(Supplied material begins)
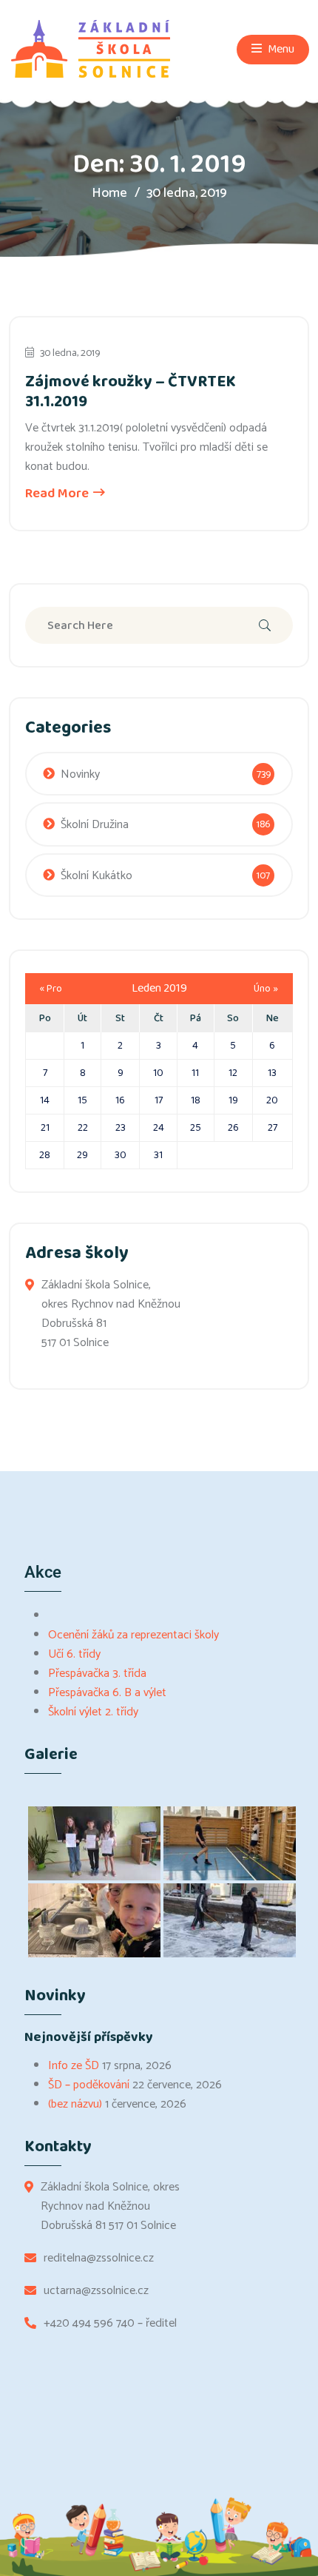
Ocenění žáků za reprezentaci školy (133, 1635)
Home (109, 193)
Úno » (266, 989)
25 (195, 1128)
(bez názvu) (75, 2104)
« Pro (51, 989)
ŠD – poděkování (88, 2085)
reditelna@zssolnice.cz (99, 2258)
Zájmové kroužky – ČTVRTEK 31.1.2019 (130, 391)
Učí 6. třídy (74, 1654)
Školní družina (95, 825)
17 (159, 1100)
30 (120, 1155)
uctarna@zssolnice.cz (96, 2291)
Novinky (80, 774)
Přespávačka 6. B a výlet (107, 1693)
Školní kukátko (96, 876)
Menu (279, 49)
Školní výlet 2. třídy (93, 1712)
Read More (58, 493)
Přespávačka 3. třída (97, 1674)
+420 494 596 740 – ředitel (110, 2323)
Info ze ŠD (73, 2066)
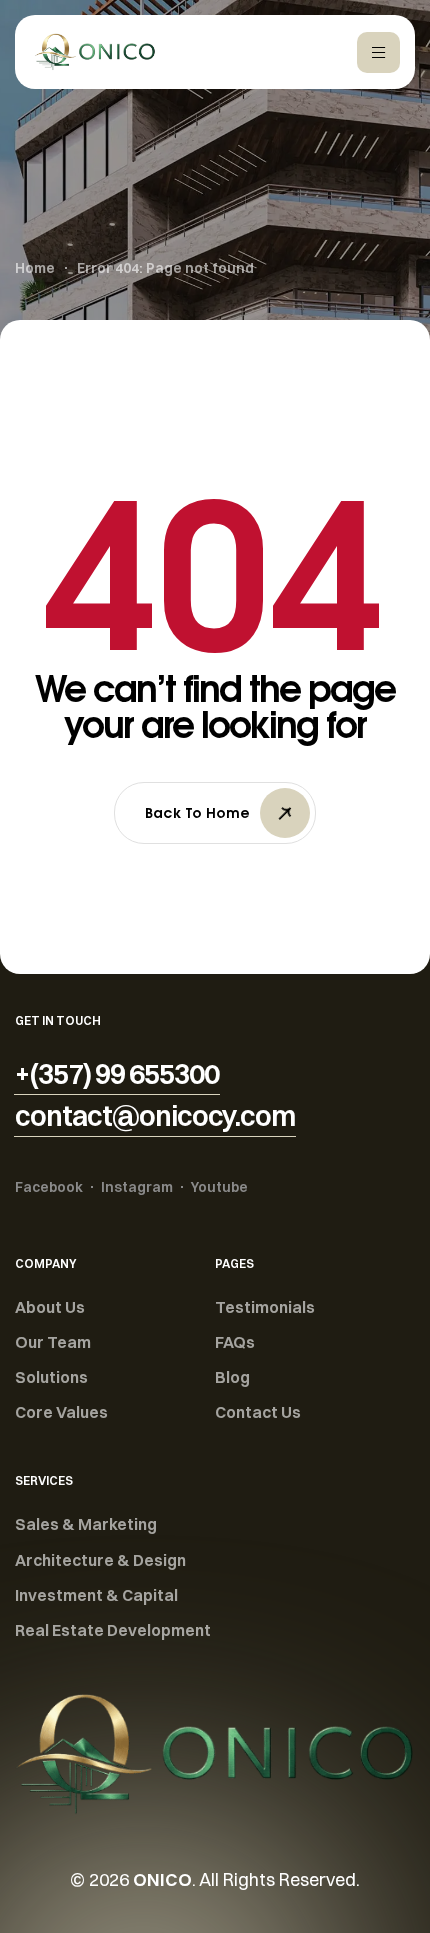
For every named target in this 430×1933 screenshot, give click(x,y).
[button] (117, 1074)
(Supplied material ends)
▶ Task prompt
Print the data above from its first line through the line that has "30 (120, 1155)", exactly and with nothing else, omitting pictures.

▶ Expected output
Ocenění žáků za reprezentaci školy (133, 1635)
Home (109, 193)
Úno » (266, 989)
25 (195, 1128)
(bez názvu) (75, 2104)
« Pro (51, 989)
ŠD – poděkování (88, 2085)
reditelna@zssolnice.cz (99, 2258)
Zájmové kroužky – ČTVRTEK 31.1.2019 (130, 391)
Učí 6. třídy (74, 1654)
Školní družina (95, 825)
17 (159, 1100)
30 (120, 1155)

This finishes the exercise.